ENTRIES PROVIDED:

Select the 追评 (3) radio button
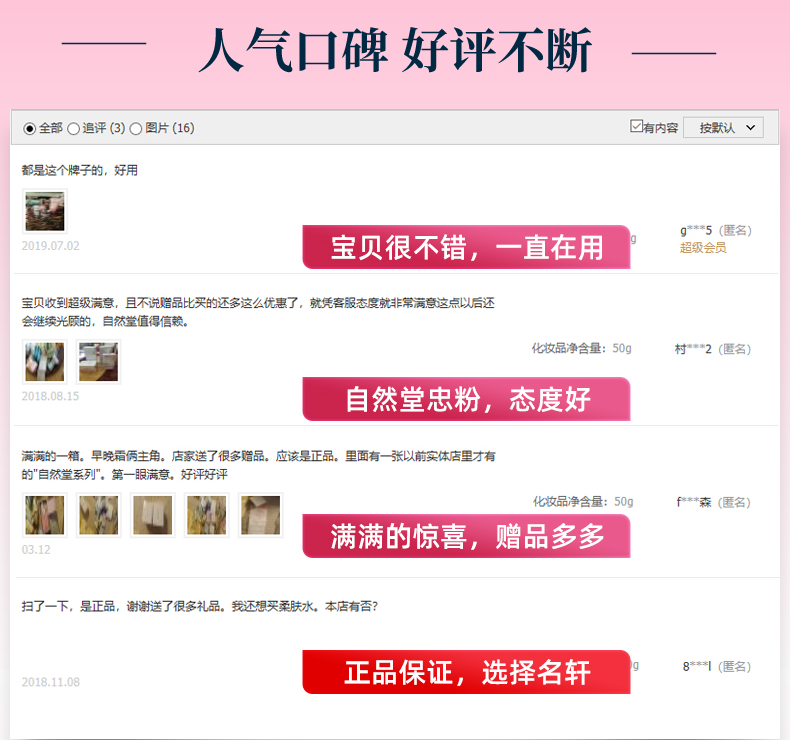The image size is (790, 740). tap(74, 128)
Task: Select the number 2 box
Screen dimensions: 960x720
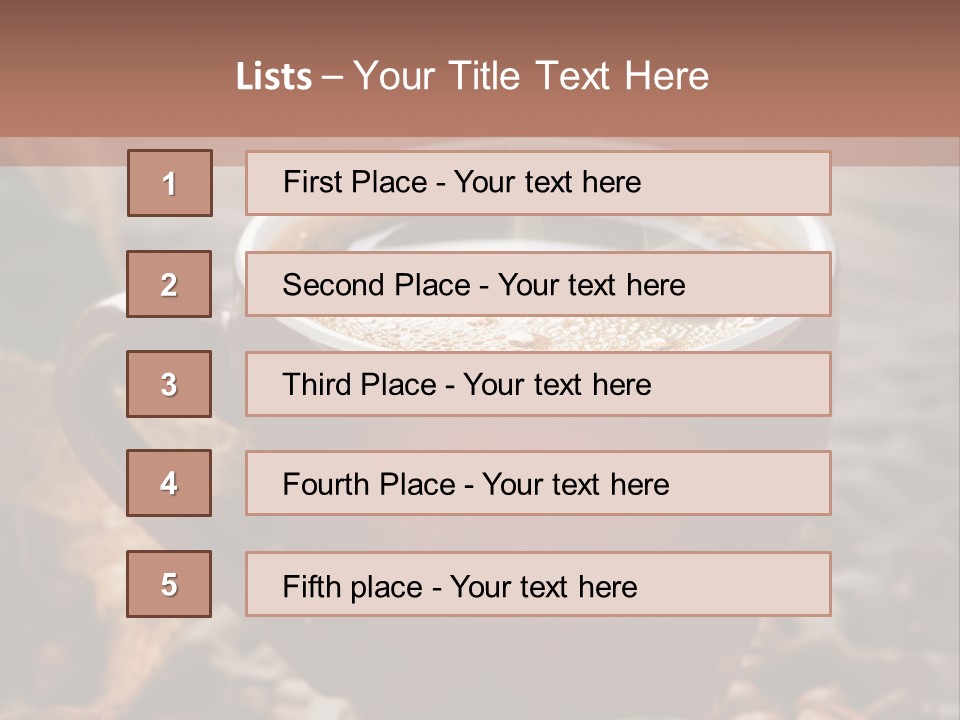Action: [x=169, y=284]
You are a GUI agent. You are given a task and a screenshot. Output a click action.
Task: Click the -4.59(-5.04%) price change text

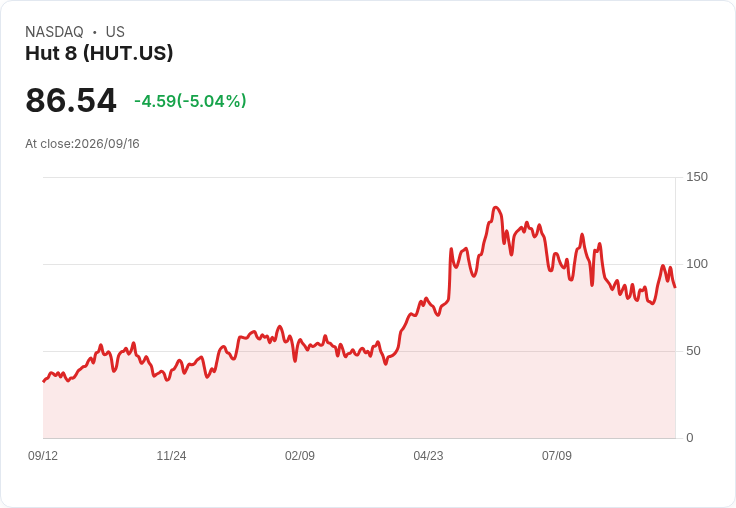[x=190, y=101]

PROBLEM: Begin with the line that contains "Screen dimensions: 960x720" and copy every line through the end of the listing, exactly as written, both ends included. Pictures are not part of the copy.

EXPECTED ANSWER:
Screen dimensions: 960x720
Action: [x=169, y=284]
You are a GUI agent. You are given a task and a screenshot. Output a click action.
Task: Click the -4.59(-5.04%) price change text

[x=190, y=101]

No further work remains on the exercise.